Event Date and Time: 
Mon, 2016-07-25 09:00 - 11:00
Room 200, Graduate Student Centre
Local Contact: 
Physics and Astronomy, UBC
Intended Audience: 

General Relativity (GR) has long been acclaimed for its elegance and
simplicity, and has successfully passed many stringent observational tests since it
was introduced a century ago. However, there are two regimes in which the theory
has yet to be fully challenged. One of them is in the neighbourhood of very strong
gravitational fields, and the other is the behaviour of gravity on cosmological scales.
While strong field gravity has challenged theorists because of the desire to find
consistency between GR and quantum mechanics, cosmology has motivated
extensions to GR via the empirical discoveries of dark matter and dark energy.

In this thesis, we study a diverse range of modifications to GR and confront
them with observational data.
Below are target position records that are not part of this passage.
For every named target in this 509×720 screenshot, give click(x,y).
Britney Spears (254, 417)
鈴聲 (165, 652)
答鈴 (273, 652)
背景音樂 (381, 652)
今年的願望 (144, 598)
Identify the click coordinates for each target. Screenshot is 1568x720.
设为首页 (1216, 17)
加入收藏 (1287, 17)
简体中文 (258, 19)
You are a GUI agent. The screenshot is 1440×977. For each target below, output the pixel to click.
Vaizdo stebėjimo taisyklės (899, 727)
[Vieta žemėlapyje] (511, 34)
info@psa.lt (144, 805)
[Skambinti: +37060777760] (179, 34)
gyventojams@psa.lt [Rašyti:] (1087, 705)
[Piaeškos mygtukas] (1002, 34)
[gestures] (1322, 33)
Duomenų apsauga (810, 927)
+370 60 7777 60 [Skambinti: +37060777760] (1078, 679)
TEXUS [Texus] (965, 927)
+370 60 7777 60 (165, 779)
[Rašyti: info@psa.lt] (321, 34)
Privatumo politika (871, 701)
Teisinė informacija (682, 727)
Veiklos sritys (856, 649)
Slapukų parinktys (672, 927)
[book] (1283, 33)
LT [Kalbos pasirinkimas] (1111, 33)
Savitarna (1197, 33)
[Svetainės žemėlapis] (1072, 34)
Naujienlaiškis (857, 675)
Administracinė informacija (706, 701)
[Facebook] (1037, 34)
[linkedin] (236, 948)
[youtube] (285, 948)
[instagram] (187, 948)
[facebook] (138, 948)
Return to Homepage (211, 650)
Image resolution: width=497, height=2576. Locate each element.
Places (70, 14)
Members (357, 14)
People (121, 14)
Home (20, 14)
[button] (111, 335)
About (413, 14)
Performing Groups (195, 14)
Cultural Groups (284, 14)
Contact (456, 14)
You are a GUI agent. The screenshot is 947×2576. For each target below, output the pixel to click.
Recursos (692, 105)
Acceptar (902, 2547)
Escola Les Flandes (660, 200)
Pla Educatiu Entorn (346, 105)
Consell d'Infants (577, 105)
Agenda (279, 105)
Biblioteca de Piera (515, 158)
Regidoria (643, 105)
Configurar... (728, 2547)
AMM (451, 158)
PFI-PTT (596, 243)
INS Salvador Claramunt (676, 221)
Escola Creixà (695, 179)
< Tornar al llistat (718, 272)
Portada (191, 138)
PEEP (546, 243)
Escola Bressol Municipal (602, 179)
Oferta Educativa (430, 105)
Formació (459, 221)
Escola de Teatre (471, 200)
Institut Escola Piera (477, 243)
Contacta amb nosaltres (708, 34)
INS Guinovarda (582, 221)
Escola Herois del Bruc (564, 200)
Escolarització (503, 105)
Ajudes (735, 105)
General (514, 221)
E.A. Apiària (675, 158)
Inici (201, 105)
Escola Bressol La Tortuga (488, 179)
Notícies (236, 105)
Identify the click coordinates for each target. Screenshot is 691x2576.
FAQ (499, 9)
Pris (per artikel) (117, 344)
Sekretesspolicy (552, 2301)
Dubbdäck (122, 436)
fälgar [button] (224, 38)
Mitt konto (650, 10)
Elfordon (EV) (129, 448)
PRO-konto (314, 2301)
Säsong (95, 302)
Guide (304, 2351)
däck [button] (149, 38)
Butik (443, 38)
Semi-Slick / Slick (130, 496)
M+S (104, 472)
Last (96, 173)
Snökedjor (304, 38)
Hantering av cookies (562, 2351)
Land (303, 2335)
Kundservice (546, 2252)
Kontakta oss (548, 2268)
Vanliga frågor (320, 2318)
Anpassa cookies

We discuss how a generic theory of modified gravity
can be parameterized for studies within cosmology, and we introduce a general
parameterization that is simpler than those that have been previously considered.
This parameterization is then applied to investigate a specific theory, known as
``gravitational aether''. The gravitational aether theory was created to solve one of the
theoretical inconsistencies that exists between GR and quantum mechanics, namely
the fact that vacuum fluctuations appear not to gravitate. Cosmology is unique in
testing this theory, and we find that the gravitational aether solution is excluded when
all of the available cosmological data are combined. Nevertheless, a generalization of
this theory provides a consistent way to describe the strength of coupling between
pressure and gravity, and we present the most accurate measurements of this
coupling parameter.

In addition, we discuss the constraints that can be placed on modified gravity
models using the latest data from cosmic microwave background (CMB) anisotropies,
combined with several other probes of large-scale structure. Currently the most
accurate CMB anisotropy measurements come from the Planck 2015 CMB power
spectra, which we use, along with other cosmological data sets, to perform an
extensive study of modified theories of gravity. We find that GR remains the simplest
model that can explain all of the data. We end with a discussion of the prospects for
future experiments that can improve our understanding of gravity.